Goal of the exercise. A complete answer lists every line of the entries below where the string "sidebar" appears.

(Dataset entries)
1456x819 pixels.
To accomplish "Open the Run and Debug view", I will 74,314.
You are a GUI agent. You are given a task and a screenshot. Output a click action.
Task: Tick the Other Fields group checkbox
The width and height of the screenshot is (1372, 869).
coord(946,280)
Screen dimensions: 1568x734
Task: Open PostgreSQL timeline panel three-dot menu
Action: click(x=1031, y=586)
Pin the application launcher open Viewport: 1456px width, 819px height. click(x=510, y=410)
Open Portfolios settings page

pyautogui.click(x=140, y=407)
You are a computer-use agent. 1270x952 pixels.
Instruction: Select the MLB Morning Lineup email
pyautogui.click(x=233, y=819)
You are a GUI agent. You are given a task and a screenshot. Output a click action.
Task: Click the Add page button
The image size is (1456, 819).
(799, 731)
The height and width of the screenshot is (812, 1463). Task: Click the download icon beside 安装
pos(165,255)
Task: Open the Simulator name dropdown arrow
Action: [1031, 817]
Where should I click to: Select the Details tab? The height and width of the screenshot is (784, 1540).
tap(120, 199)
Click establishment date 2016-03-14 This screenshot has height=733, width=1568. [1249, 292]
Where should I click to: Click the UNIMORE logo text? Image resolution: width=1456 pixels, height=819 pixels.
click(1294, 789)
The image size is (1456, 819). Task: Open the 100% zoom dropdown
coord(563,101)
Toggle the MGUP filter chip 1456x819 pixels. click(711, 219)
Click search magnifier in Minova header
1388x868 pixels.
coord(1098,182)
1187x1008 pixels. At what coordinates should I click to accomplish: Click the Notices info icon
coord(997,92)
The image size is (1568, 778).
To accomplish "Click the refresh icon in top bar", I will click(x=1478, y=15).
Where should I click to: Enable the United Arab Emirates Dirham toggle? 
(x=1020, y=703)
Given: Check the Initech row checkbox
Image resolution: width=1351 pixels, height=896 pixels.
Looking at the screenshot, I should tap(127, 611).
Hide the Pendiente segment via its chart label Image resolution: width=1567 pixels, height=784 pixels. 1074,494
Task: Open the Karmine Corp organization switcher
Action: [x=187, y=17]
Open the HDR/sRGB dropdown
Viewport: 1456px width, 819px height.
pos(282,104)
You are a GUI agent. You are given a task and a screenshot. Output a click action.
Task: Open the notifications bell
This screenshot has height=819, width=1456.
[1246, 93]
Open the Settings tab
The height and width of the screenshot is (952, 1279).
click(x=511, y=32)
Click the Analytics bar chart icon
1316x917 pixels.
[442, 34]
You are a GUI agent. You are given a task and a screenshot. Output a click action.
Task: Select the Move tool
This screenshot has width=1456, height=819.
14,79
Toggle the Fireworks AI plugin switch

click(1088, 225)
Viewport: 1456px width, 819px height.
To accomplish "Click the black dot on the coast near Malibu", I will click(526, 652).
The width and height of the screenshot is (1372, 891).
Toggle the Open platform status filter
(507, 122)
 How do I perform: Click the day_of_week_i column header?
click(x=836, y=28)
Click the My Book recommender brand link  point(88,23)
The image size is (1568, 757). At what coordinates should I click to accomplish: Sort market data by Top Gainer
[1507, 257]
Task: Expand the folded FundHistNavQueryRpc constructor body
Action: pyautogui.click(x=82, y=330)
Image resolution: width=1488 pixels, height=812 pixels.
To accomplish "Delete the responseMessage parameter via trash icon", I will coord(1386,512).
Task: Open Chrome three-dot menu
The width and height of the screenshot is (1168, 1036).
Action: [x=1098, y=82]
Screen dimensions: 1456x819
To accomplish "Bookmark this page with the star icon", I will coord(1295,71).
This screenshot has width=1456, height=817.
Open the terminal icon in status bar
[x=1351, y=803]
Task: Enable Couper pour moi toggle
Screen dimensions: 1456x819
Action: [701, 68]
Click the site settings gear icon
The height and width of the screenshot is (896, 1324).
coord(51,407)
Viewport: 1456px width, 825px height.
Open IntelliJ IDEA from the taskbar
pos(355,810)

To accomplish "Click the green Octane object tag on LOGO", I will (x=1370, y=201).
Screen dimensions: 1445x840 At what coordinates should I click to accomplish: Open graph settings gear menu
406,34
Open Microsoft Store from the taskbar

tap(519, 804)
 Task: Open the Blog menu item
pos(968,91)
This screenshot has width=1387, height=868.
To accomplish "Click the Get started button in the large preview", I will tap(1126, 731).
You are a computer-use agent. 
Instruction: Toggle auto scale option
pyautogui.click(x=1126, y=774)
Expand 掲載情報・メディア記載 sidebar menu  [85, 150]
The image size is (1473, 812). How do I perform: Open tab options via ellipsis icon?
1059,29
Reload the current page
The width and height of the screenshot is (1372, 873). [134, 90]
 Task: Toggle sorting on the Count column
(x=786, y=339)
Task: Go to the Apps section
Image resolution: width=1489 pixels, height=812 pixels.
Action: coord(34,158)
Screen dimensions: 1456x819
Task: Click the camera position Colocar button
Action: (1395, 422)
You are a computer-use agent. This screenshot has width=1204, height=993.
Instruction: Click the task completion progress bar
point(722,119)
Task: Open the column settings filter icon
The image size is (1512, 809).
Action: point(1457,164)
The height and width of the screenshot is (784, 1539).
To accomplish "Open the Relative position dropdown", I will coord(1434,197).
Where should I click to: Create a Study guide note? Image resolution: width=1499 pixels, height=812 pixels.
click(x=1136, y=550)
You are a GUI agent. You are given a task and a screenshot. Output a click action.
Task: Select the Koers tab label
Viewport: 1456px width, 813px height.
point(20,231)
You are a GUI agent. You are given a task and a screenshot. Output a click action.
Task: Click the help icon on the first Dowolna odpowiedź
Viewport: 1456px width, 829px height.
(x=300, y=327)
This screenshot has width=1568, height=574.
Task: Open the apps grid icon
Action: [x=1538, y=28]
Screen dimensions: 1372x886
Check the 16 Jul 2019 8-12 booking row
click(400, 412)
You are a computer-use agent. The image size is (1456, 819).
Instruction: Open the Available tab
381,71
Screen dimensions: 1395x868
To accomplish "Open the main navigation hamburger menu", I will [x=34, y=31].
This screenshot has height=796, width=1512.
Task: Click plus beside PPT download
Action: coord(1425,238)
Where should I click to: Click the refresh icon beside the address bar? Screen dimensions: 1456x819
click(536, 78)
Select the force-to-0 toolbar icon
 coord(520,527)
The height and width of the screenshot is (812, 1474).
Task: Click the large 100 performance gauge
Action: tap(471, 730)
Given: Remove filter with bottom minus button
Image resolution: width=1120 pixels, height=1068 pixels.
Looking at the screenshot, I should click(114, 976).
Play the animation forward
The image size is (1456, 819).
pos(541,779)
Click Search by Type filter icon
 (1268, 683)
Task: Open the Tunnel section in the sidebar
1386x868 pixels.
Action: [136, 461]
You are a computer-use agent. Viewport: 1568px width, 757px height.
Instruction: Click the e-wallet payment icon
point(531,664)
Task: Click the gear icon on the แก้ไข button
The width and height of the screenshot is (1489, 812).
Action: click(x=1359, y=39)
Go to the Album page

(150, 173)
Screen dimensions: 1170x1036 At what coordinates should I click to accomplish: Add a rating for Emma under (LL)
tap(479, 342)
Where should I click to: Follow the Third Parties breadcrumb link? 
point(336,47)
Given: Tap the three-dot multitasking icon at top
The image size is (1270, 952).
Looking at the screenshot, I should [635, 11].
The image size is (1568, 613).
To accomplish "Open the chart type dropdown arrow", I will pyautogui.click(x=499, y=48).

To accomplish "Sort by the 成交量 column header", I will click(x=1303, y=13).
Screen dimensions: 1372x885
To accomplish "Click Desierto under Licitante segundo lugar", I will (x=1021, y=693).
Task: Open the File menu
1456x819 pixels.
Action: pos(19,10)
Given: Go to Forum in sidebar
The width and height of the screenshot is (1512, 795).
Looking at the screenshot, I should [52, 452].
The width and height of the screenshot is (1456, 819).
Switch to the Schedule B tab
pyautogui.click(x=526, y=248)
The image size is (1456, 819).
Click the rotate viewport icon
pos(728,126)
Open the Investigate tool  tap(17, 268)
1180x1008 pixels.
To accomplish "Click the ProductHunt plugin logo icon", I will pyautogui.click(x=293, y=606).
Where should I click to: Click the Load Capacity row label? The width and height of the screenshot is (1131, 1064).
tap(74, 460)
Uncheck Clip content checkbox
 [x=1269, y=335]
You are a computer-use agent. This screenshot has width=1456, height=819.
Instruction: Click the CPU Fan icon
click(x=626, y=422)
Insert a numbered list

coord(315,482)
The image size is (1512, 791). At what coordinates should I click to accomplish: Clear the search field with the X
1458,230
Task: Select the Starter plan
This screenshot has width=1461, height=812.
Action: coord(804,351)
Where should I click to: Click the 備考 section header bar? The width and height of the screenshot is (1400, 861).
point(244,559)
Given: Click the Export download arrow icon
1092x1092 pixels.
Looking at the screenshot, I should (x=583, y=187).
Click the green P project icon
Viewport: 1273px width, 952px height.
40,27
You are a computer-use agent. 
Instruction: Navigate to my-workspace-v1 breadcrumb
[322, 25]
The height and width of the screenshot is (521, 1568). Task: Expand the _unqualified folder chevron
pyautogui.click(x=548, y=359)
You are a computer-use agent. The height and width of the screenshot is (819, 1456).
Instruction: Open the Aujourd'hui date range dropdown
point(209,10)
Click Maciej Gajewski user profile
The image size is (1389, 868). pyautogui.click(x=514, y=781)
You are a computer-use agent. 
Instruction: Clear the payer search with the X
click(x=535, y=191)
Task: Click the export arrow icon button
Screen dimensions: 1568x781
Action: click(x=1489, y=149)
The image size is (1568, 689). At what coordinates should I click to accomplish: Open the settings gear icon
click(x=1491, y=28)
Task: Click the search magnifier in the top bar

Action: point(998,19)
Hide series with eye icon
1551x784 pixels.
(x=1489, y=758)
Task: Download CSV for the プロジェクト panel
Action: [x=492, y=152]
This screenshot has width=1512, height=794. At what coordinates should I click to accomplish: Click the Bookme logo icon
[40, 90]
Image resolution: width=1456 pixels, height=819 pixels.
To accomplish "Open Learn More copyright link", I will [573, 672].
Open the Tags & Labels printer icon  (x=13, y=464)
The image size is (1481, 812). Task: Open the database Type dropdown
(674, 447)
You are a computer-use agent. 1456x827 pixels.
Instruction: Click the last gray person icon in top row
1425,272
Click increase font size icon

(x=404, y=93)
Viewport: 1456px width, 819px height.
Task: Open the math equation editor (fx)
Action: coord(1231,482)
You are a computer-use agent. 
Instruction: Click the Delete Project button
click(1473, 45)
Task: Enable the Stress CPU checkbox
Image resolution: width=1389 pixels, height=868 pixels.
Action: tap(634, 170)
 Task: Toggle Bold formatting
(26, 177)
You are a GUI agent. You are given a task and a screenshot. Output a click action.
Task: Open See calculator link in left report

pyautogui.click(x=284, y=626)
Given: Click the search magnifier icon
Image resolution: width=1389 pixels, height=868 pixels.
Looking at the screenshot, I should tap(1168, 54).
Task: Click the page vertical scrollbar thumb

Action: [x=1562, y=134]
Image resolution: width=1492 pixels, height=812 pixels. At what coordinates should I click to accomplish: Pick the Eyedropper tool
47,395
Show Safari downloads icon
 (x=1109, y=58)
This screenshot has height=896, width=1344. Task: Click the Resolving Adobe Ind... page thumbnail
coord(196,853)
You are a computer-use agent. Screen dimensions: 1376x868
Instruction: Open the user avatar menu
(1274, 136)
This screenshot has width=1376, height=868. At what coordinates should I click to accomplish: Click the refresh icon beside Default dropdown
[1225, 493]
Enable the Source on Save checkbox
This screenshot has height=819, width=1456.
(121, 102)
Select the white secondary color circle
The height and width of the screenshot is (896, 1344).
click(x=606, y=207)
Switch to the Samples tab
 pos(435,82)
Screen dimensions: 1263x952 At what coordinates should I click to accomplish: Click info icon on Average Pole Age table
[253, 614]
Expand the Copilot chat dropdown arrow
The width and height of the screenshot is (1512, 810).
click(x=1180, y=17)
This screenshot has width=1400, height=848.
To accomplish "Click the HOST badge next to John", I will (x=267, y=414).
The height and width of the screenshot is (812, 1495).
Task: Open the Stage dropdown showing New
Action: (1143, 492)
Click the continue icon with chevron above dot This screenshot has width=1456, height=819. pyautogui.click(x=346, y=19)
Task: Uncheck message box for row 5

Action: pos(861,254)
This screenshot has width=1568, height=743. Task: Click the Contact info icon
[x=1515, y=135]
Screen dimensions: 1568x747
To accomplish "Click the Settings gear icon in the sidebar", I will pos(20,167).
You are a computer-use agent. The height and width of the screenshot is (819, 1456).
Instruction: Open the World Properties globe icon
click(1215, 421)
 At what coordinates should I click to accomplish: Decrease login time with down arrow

Task response.
Expand 掲載情報・メディア記載 sidebar menu  [85, 150]
Task: Open the Tunnel section in the sidebar
Given: Go to Forum in sidebar
To accomplish "Click the Settings gear icon in the sidebar", I will pos(20,167).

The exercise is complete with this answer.